Gustave Doré

Paul Gustave Louis Christophe Doré, known as Gustave Doré (UK: DOR-ay, US: dor-AY, French: [gystav dɔʁe]; January 6, 1832 – January 23, 1883), was a French printmaker, illustrator, painter, comics artist, caricaturist, and sculptor. He is best known for his prolific output of wood-engravings illustrating classic literature, especially those for the Vulgate Bible and Dante's Divine Comedy. These achieved great international success, making him renowned for printmaking, although his role was normally as the designer only; at the height of his career, some 40 block-cutters were employed to cut his drawings onto the wooden printing blocks.

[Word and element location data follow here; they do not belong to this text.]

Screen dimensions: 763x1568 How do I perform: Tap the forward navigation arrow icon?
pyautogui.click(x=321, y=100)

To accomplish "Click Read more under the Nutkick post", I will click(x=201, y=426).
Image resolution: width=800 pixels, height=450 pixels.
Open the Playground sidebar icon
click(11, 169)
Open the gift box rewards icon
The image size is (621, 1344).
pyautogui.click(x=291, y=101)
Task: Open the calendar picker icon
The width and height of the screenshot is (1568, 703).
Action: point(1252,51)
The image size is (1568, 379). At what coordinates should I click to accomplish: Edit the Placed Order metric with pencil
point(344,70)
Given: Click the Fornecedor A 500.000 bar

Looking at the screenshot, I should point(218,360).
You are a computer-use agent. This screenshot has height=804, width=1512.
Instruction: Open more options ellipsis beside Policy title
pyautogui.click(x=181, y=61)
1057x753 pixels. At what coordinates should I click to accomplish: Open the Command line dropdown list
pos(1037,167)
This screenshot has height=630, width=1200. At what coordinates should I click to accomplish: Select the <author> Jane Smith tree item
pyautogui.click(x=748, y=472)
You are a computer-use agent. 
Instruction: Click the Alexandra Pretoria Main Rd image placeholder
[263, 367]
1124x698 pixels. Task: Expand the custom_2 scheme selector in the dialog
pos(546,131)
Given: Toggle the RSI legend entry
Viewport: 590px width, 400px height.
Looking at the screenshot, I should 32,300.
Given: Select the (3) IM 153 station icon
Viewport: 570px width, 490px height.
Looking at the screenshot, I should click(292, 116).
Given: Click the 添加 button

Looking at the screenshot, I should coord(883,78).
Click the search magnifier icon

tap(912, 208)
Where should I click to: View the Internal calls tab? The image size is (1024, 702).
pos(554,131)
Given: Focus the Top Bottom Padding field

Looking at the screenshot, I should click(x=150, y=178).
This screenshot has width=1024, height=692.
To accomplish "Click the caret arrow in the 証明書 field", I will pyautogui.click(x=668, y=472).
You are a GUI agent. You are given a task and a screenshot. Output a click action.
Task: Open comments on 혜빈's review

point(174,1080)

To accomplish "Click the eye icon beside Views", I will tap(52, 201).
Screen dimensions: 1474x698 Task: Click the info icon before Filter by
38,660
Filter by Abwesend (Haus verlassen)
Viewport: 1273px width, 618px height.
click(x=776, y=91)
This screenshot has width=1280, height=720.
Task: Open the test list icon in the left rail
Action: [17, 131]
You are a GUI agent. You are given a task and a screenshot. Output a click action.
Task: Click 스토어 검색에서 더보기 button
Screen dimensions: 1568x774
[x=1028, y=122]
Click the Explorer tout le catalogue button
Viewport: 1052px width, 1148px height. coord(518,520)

He created over 10,000 illustrations, the most important of which were copied using an electrotype process with cylinder presses, allowing very large print runs to be published simultaneously in many countries. The most popular and successful French book illustrator of the mid-19th century, Doré became very widely known for his illustrations to books such as Dante's Inferno (1861), Don Quixote (1862), and the Bible (1866), helping to give European currency to the illustrated book of large scale. His work is characterized by a rather naïve but highly spirited love of the grotesque and represents a commercialization of the Romantic taste for the bizarre.

Drawings of London done in 1869-71 were more sober studies of the poorer quarters of the city and captured the attention of van Gogh. In the 1870s, he also took up painting, producing some large and ambitious religious works.